Degrees & Credentials: BA, Macalester College; MA, University of Massachusetts, Amherst; PhD, University of Massachusetts, Amherst

Professional Interests: US History, Jacksonian Era, Early Republic

Professional Background: Taught 3rd–8th grade English and history, Park School, Brookline, MA; taught history at the Walnut Hill School in Natck, MA, before entering graduate school. Was a teaching assistant and a teaching fellow at the University of Massachusetts, Amherst before coming to KSC.

Awards and Accolades: My book was nominated for the New England Historical Association Book Award, the Society for Historians of the Early Republic Book Award, and the Urban History Association Book Award.

Key Professional Work:

“The Magic of the Many:” Josiah Quincy and the Rise of Mass Politics in Boston, 1800–1830 (University of Massachusetts Press, 2000).

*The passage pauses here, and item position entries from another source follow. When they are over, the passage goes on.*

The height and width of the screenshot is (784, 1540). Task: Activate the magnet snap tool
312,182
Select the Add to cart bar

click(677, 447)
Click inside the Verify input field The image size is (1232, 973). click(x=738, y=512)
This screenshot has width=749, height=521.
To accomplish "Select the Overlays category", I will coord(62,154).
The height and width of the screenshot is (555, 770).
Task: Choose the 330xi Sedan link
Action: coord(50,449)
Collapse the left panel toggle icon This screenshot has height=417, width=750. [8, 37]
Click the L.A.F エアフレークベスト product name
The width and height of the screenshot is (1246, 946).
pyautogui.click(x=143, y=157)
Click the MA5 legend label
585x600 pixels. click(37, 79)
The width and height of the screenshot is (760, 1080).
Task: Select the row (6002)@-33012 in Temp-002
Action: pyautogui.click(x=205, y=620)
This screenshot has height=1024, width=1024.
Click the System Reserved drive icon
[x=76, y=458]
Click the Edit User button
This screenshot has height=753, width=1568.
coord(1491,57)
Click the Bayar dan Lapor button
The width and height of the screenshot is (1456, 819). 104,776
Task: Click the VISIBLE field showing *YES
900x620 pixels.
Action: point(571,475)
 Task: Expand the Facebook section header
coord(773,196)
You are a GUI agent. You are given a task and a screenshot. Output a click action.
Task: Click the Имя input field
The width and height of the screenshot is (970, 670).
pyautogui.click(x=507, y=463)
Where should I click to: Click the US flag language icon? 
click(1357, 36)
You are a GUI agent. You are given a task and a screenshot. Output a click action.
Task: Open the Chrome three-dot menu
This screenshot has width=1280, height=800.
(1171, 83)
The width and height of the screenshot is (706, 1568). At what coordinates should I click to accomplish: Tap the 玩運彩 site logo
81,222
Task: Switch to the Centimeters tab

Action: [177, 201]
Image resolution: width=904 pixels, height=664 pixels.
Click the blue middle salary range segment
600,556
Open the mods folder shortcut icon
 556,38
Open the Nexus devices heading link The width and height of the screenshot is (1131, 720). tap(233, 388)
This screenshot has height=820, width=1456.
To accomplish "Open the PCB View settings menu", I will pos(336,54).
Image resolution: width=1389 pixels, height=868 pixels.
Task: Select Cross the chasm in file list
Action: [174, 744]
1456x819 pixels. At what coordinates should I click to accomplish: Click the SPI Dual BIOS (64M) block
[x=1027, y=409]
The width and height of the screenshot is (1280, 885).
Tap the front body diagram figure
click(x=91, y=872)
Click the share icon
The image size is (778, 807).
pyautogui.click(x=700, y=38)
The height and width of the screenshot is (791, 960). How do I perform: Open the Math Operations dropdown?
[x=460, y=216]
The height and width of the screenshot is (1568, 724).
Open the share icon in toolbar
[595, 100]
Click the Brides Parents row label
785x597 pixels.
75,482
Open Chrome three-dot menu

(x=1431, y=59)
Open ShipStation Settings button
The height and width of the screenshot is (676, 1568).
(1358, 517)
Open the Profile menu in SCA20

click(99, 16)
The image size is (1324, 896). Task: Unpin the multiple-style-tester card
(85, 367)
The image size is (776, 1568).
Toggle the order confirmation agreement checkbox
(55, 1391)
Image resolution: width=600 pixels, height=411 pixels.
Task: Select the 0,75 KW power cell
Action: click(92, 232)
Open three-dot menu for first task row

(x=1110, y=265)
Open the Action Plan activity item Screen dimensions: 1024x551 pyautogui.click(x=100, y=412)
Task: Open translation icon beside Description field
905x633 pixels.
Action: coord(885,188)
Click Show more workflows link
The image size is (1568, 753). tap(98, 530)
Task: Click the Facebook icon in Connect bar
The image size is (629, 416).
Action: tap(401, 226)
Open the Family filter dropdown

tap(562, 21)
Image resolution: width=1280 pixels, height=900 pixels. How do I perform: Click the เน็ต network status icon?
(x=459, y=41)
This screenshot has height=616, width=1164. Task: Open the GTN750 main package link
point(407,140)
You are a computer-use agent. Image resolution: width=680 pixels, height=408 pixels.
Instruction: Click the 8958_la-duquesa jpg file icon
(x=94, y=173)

“The Missouri Compromise, the Monroe Doctrine, and the Southern Strategy,” in Major Problems in the Early Republic, 1787–1848, Documents and Essays, Sean Wilentz and Jonathan H. Earle, eds., Houghton Mifflin, 2008.

“Massachusetts Political History, 1787–1825,” in A New Nation Votes: American Election Returns, 1777–1825 website supported and sustained by the American Antiquarian Society with support from the National Endowment for the Humanities. (2008).

“‘The Siege of Boston is Once More Raised’: Municipal Politics and the Collapse of Federalism, 1821–1823,” in Massachusetts Politics: Selected Historical Essays, Jack Tager, Martin Kaufman, Michael Koning, eds., Institute for Massachusetts Studies Press, 1998.

Professor Matthew H. Crocker recieved his BA from Macalester College and his MA and PhD from University of Massachusetts, Amherst. He is the author of "The Magic of the Many: Josiah Quincy and the Rise of Mass Politics in Boston, 1800-1830" (Amherst, 2000). Professor Crocker is a specialist in the political history of the Jacksonian period. His current research focuses on the connections between slavery and U.S. foreign policy during the early republic.